A falta de detalhes sobre as negociações comerciais entre os EUA e a China, bem como as tensões em Hong Kong, penalizam o sentimento nas bolsas norte-americanas.

Depois de avanços e recuos, os investidores esperavam saber o ponto de situação em relação ao acordo comercial entre os Estados Unidos e a China no discurso de Donald Trump. No entanto, a falta de detalhes desanimou, e o líder norte-americano já voltou a ameaçar com mais tarifas. A adicionar a isto, os confrontos em Hong Kong também penalizam o sentimento.

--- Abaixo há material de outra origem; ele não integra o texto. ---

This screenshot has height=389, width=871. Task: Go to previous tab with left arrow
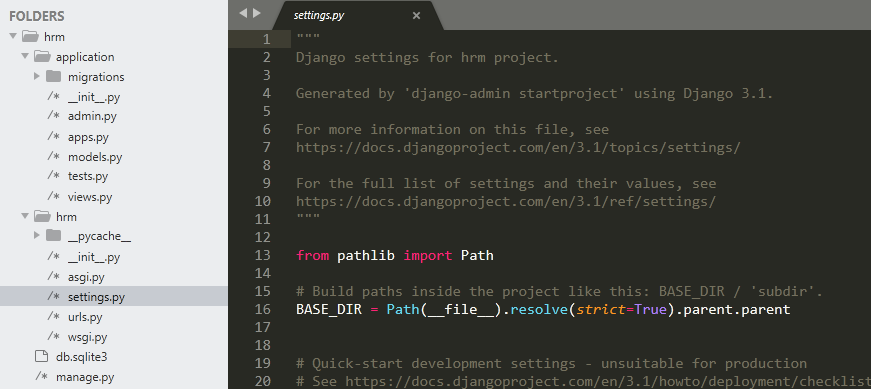(x=243, y=13)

No seu discurso, Trump garantiu que os Estados Unidos e a China estão “próximos” de chegar a consenso, e que um acordo significativo para a ‘fase um’ poderá “acontecer em breve”. Ainda assim, reforçou a necessidade de firmar um “bom acordo” para os EUA, sem dizer que novos passos foram dados. Acrescentou ainda que estava pronto para aumentar tarifas, se necessário.

Por Hong Kong, a escalada da violência nos confrontos também continua a motivar preocupações. Perante a contínua incerteza, os índices voltaram às quedas. O S&P 500 arranca a sessão a cair 0,34% para os 3.081,26 pontos. O industrial Dow Jones segue a desvalorizar 0,33% para os 27.599,44 pontos, bem como o tecnológico Nasdaq, que recua 0,38% para os 8.453,83 pontos.

As cotadas mais expostas ao comércio internacional caem para “terreno” vermelho. É o caso da Caterpillar, que derrapa 1,09% para os 144,75 dólares depois do arranque da sessão em Wall Street, e da fabricante de chips Intel, que segue a cair 0,78% para os 57,74 dólares.